JAPAN: 285 of 310 XXI BC B-29s dispatched bomb Nagoya urban area with incendiary bombs at altitudes from 5,100ft to 8,500ft destroying 2.05 square miles. Six B-29s attack a secondary target. One B-29 is lost.

BONIN ISLANDS: Iwo Jima: 16 P-51s of the 15th Fighter Group take off to attack Chichi Jiima and Haha Jima (Father and Mother islands). General Moore flies as an observer. The formation divides eight tons of bombs between Susaki Airfield and Futami Ko on Chichi Jima.

PACIFIC OCEAN: The carrier USS Randolph is damaged by a kamikaze attack while in the fleet anchorage at Ulithi.

This was a special attack called the Tan Operation, launched by the Azusa Special Attack Unit of the Fifth Air Fleet on Kyushu. At least the guide planes came from Kanoya, but I don't know about the main attack force. The main force consisted of twenty-four Frances twin-engine bombers, likely the only IJN aircraft with the range to reach Ulithi. Thirteen of them dropped out along the way because of engine trouble, which might say a good deal about Japanese manufacturing or maintenance quality at that stage of the war. (Keith Allen)

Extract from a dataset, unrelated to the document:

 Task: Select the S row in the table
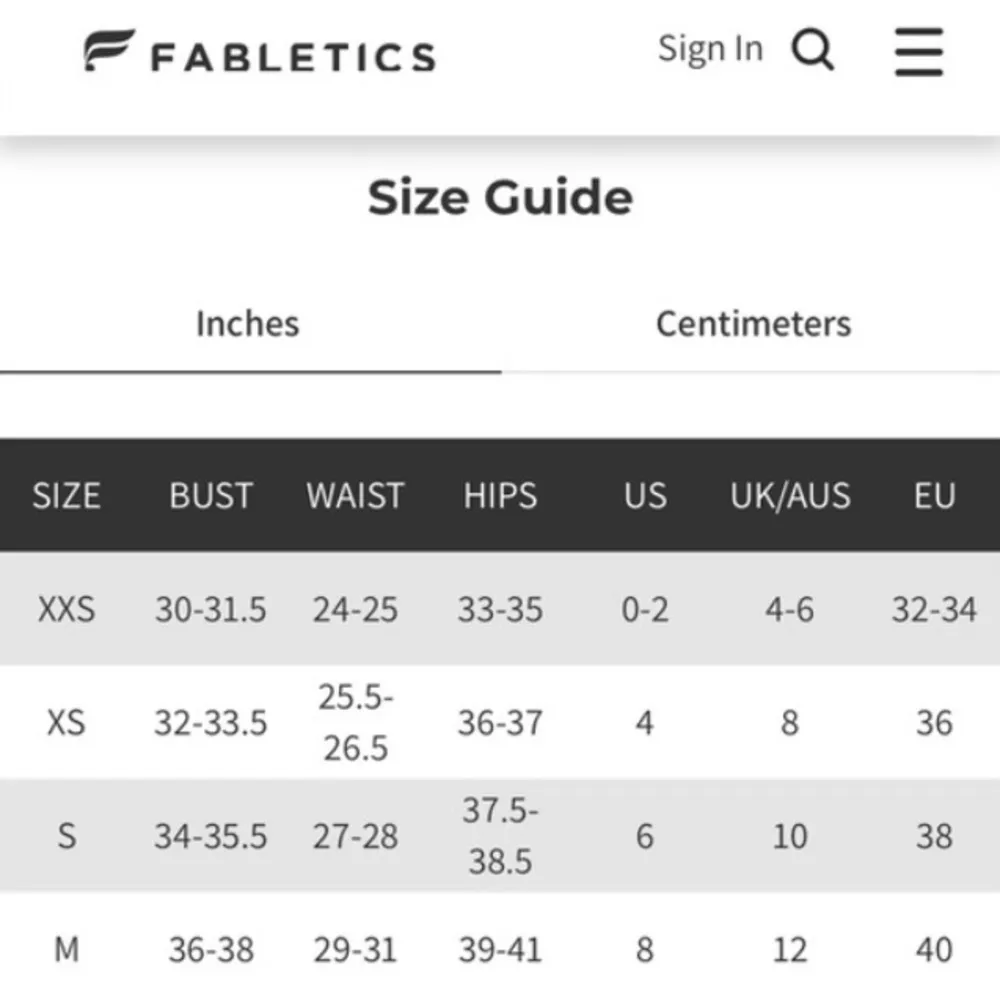[67, 835]
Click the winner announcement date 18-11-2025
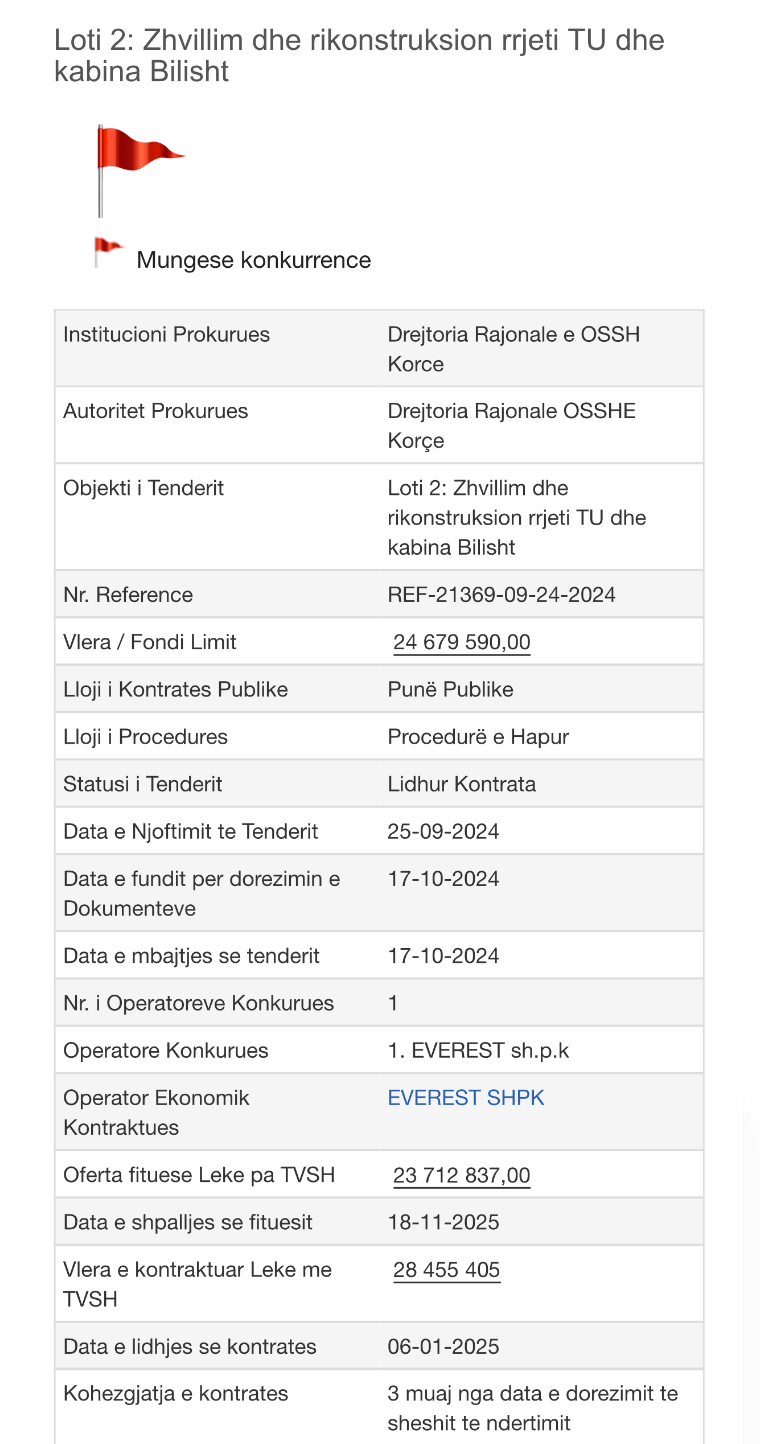Viewport: 760px width, 1444px height. pos(443,1222)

Extract from Jim Verdolini's Diary:

March 11, 1945. Ulithi Atoll, Western Caroline

We are at fleet anchorage after returning from Iwo Jima, and Japanese areas.

2000 hours(8PM). I had just been relieved from watch in Rdo1, (which is our main radio room in the Island structure) and had started walking aft, on the flight deck. My rack(bed), and also my GQ (general quarters) battle station, was Rdo#3. Radio 3 was a small emergency transmitter room on the Gallery deck, just under the flight deck, starboard side above the fan tail. 

Normally I would write letters, and listen to Tokyo Rose, because she had the best Big Band music. I slept in RDO#3, because it was a lot cooler up there, than down on the 2nd deck, and also because it was my battle station. As I started aft, I heard music from the movie on the hangar deck. It was the Polonaise. I went down to the hangar deck, and stood at the rear, until it ended, at about 2007. I then started to walk aft on the hanger deck, to Rdo3. Suddenly, there was a terrific white flash, explosion, and the ship shook violently! I was knocked flat on my behind. When I jumped up, there were men lying all over the place. A man just behind me had his head covered in blood, and when I stepped back to look down at him, I saw he was dead. Then GQ was sounded, the claxon going...bong, bong,bong,bong. " All hands, man your battle stations". The first few moments, we thought the ship might be going down. Fire, and 20mm cannon shells were exploding all over. The sprinkler system had automatically gone off, and we were drenched. Smoke was terrible. I saw a Marine Lt., and told him that my battle station was in flames, so he told me to help move planes out of the fire, and help the wounded. By this time, we knew what happened. A twin engine Japanese bomber, named Frances, dove into our starboard quarter aft, just outside Rdo#3, her bombs exploded both at impact, and a 2000# exploded on the hangar deck just forward of the fan tail. 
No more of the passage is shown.